> _Your objective_
The line containing "[Load image 3 in gallery view] (430, 1024)" marks the end, so write out exactly every line from the top of the entries below through that one.

[Recorded data]
--------------------

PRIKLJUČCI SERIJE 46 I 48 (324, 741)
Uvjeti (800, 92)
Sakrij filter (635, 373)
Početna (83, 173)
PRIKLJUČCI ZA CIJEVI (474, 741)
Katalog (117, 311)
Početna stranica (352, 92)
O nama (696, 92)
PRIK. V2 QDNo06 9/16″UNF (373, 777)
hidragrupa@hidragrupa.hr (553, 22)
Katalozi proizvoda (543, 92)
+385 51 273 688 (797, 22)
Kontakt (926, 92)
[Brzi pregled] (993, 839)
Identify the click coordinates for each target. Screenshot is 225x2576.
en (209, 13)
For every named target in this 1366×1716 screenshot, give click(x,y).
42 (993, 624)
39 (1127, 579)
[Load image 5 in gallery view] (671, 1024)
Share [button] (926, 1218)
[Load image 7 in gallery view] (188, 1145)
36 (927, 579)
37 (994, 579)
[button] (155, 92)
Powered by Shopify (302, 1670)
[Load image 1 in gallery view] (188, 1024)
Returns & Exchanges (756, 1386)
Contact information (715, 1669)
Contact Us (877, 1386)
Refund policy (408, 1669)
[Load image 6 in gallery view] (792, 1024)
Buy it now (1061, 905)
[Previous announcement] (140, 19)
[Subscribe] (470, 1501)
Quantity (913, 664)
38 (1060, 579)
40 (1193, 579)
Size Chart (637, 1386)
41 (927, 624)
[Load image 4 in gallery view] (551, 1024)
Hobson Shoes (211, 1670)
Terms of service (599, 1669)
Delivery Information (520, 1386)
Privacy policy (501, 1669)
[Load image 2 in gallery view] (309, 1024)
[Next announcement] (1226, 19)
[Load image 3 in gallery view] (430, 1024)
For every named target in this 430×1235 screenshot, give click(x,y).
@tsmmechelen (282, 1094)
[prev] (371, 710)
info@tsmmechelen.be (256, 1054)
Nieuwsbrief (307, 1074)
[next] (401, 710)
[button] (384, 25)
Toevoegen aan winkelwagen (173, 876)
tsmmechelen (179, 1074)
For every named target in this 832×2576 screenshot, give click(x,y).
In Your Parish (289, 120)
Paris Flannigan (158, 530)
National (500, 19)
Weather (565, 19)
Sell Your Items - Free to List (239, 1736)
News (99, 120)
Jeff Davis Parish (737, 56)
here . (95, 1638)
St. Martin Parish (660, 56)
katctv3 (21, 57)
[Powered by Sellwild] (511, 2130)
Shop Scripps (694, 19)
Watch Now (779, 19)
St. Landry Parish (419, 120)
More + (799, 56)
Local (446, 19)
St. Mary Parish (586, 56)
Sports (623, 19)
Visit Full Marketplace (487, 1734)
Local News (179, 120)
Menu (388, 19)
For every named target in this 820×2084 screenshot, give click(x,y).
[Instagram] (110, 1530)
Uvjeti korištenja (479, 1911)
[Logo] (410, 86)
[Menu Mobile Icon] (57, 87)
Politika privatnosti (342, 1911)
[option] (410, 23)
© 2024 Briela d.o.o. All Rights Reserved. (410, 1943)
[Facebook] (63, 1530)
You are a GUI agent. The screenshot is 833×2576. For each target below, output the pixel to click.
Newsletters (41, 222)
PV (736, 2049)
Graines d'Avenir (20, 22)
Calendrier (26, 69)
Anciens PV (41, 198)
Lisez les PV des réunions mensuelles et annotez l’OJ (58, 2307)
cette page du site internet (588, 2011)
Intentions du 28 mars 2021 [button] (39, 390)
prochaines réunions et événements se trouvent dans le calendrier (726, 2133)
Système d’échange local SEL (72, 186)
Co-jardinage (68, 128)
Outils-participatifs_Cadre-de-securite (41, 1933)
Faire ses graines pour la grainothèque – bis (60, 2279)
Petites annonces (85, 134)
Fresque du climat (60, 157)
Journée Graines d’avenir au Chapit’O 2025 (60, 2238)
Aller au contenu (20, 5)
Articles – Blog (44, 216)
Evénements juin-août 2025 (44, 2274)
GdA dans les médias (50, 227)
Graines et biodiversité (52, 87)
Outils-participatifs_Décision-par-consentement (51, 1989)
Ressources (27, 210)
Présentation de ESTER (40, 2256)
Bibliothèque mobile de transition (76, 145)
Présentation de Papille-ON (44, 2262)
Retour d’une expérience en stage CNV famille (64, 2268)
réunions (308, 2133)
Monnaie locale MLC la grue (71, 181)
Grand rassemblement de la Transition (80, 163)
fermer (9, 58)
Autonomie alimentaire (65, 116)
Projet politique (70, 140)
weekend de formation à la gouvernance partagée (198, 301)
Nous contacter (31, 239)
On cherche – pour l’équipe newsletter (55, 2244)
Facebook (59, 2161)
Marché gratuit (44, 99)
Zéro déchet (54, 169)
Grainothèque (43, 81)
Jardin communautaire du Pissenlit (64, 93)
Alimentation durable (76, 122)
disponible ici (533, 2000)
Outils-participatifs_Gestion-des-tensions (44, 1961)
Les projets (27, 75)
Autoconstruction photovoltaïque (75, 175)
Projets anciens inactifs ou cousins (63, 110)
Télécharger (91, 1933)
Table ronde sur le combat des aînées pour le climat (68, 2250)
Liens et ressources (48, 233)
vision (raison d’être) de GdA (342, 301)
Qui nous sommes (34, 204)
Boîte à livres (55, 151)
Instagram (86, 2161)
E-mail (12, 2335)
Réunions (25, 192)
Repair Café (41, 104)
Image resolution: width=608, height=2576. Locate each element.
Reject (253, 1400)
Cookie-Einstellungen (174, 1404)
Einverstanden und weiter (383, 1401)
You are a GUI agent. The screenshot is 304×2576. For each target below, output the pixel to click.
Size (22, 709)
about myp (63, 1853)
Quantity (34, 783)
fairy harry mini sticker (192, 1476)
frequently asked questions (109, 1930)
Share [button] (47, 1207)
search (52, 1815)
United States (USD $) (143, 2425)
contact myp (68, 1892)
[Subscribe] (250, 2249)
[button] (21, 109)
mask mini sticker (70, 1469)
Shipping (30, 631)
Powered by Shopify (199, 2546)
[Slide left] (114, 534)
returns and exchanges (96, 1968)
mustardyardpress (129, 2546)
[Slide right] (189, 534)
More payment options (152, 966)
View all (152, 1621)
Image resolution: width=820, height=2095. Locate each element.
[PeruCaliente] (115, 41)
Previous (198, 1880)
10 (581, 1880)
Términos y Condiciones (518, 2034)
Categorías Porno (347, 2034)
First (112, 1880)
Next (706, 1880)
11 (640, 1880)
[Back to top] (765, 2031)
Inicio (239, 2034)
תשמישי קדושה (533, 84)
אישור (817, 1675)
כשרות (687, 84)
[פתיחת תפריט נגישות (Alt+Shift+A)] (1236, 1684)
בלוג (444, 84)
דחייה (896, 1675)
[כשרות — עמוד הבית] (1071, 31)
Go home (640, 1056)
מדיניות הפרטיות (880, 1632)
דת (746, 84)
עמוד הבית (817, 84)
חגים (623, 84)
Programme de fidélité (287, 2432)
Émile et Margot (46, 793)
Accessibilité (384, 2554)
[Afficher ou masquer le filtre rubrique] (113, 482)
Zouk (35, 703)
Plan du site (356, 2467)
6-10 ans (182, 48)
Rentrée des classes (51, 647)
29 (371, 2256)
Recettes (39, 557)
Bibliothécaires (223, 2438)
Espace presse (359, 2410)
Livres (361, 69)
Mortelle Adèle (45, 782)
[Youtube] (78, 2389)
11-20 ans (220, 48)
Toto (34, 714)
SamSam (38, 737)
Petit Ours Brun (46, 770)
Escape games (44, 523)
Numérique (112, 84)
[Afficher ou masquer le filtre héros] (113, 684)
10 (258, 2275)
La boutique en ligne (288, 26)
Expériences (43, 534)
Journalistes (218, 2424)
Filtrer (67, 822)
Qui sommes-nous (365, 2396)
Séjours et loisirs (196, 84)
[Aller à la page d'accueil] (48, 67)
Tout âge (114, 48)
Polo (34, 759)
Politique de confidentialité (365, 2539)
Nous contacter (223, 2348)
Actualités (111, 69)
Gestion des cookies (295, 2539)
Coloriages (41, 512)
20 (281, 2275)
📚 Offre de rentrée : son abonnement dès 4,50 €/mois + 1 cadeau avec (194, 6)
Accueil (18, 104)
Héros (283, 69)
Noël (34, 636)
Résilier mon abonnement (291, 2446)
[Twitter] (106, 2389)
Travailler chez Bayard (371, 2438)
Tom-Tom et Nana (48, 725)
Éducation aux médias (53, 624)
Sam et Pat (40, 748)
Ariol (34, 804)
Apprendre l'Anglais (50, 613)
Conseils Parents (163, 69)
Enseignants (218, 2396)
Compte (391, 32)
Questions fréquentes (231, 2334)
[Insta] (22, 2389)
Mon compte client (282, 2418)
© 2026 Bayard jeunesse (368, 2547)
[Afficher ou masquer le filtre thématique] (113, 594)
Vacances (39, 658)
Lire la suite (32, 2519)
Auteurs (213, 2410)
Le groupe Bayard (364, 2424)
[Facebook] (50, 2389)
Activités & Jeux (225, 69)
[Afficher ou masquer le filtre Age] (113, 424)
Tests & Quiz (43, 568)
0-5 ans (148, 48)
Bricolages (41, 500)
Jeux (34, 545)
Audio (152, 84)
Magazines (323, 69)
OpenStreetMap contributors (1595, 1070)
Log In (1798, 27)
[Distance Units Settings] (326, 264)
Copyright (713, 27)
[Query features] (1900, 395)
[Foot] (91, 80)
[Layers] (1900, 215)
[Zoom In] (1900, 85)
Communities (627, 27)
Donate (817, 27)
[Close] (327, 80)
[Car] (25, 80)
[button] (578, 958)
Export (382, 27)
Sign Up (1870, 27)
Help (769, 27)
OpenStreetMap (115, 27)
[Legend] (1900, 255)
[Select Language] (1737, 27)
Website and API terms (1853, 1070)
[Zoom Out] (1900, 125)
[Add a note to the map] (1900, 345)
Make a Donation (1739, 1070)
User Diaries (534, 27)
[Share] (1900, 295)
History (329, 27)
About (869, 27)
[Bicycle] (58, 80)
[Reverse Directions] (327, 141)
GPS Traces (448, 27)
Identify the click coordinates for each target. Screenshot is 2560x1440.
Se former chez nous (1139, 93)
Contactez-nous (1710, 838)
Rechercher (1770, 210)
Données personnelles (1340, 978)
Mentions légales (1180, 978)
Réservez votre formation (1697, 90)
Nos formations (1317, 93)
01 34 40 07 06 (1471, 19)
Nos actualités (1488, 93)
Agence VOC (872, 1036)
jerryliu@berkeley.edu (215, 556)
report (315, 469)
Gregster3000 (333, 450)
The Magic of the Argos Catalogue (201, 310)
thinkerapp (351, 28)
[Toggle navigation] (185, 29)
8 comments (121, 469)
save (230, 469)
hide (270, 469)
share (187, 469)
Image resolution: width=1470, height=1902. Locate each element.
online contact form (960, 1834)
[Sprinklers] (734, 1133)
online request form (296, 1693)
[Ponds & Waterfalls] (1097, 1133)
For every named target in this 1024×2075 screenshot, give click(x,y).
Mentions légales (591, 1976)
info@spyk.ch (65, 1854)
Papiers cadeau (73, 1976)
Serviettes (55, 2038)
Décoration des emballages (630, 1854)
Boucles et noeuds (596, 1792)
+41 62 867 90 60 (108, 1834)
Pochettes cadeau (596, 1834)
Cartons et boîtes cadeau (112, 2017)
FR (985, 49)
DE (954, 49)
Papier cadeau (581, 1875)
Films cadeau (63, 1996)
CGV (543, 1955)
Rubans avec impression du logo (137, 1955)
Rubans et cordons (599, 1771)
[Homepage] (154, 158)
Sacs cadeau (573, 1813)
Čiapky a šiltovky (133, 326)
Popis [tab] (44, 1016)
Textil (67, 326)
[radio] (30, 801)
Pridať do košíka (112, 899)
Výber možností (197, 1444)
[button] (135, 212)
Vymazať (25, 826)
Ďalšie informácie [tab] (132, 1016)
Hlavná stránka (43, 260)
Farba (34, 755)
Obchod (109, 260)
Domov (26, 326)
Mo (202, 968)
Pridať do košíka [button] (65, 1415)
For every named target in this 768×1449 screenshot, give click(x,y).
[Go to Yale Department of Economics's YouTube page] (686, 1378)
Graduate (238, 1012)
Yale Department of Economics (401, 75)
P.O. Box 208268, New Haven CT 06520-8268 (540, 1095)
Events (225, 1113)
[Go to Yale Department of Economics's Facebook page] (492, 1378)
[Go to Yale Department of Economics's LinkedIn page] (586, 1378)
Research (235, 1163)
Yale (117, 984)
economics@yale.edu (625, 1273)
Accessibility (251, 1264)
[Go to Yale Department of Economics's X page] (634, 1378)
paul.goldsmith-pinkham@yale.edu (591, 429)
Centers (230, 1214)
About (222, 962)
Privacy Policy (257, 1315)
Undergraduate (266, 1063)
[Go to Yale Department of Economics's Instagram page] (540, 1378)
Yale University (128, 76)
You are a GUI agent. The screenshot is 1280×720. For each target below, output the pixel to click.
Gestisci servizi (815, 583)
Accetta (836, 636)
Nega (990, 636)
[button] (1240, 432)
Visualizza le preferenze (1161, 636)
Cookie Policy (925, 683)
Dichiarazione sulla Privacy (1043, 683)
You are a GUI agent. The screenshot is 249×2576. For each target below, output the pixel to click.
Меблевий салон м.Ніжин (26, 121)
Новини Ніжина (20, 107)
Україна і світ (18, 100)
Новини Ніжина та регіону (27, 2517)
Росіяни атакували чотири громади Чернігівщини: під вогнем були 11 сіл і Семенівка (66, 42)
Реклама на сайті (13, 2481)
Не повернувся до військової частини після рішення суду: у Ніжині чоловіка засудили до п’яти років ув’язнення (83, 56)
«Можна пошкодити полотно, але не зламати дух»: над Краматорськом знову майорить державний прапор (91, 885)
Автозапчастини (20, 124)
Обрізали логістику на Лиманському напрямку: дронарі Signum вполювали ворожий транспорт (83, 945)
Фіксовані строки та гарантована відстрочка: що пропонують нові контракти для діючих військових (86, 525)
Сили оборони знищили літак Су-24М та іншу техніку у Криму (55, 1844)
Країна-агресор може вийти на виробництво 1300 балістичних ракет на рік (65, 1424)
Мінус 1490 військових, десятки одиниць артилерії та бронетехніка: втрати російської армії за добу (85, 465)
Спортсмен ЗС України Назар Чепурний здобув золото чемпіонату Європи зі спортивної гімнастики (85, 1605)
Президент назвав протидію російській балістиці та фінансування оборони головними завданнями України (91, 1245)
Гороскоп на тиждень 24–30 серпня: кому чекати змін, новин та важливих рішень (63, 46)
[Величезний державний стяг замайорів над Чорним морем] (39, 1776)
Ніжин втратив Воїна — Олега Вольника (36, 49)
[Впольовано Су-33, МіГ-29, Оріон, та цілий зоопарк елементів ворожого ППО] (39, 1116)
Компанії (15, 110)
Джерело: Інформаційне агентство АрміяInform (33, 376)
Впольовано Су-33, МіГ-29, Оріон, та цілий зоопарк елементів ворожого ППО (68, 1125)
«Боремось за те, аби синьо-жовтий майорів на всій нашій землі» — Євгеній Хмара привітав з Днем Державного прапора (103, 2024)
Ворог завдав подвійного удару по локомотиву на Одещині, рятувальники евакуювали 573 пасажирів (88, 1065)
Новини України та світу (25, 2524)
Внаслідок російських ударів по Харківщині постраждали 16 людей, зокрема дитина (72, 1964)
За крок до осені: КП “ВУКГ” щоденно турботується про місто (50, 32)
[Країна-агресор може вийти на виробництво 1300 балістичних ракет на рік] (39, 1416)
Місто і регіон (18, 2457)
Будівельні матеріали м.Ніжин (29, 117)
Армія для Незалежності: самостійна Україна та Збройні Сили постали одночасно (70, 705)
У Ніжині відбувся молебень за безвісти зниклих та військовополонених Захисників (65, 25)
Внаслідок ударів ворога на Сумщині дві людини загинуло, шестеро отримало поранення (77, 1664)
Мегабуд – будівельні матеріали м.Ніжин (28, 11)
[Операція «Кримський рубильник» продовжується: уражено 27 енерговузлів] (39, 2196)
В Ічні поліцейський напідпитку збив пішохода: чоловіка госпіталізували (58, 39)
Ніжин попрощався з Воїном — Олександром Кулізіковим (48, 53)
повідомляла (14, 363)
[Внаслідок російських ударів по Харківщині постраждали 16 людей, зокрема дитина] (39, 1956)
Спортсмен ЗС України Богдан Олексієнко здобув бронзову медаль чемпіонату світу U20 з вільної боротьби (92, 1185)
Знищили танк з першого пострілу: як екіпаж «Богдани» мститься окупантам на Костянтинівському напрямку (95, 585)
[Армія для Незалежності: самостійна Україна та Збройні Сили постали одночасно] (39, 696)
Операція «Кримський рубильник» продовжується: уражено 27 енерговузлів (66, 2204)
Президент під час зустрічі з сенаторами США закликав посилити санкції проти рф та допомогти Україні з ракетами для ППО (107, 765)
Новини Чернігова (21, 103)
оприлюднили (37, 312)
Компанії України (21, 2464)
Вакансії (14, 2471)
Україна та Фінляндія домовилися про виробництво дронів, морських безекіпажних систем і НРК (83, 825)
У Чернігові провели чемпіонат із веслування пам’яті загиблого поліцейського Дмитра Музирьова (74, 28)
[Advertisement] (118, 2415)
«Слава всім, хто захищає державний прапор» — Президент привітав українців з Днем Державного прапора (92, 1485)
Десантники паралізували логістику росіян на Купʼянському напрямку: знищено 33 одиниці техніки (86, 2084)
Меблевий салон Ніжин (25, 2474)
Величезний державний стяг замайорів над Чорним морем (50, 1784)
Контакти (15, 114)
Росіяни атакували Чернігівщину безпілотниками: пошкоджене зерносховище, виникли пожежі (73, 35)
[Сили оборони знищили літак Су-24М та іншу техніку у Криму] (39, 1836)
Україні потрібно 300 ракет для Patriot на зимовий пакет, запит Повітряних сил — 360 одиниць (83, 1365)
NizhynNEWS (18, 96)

--------------------

> _Expected answer_
PRIKLJUČCI SERIJE 46 I 48 (324, 741)
Uvjeti (800, 92)
Sakrij filter (635, 373)
Početna (83, 173)
PRIKLJUČCI ZA CIJEVI (474, 741)
Katalog (117, 311)
Početna stranica (352, 92)
O nama (696, 92)
PRIK. V2 QDNo06 9/16″UNF (373, 777)
hidragrupa@hidragrupa.hr (553, 22)
Katalozi proizvoda (543, 92)
+385 51 273 688 (797, 22)
Kontakt (926, 92)
[Brzi pregled] (993, 839)
Identify the click coordinates for each target. Screenshot is 225x2576.
en (209, 13)
For every named target in this 1366×1716 screenshot, give click(x,y).
42 (993, 624)
39 (1127, 579)
[Load image 5 in gallery view] (671, 1024)
Share [button] (926, 1218)
[Load image 7 in gallery view] (188, 1145)
36 (927, 579)
37 (994, 579)
[button] (155, 92)
Powered by Shopify (302, 1670)
[Load image 1 in gallery view] (188, 1024)
Returns & Exchanges (756, 1386)
Contact information (715, 1669)
Contact Us (877, 1386)
Refund policy (408, 1669)
[Load image 6 in gallery view] (792, 1024)
Buy it now (1061, 905)
[Previous announcement] (140, 19)
[Subscribe] (470, 1501)
Quantity (913, 664)
38 (1060, 579)
40 (1193, 579)
Size Chart (637, 1386)
41 (927, 624)
[Load image 4 in gallery view] (551, 1024)
Hobson Shoes (211, 1670)
Terms of service (599, 1669)
Delivery Information (520, 1386)
Privacy policy (501, 1669)
[Load image 2 in gallery view] (309, 1024)
[Next announcement] (1226, 19)
[Load image 3 in gallery view] (430, 1024)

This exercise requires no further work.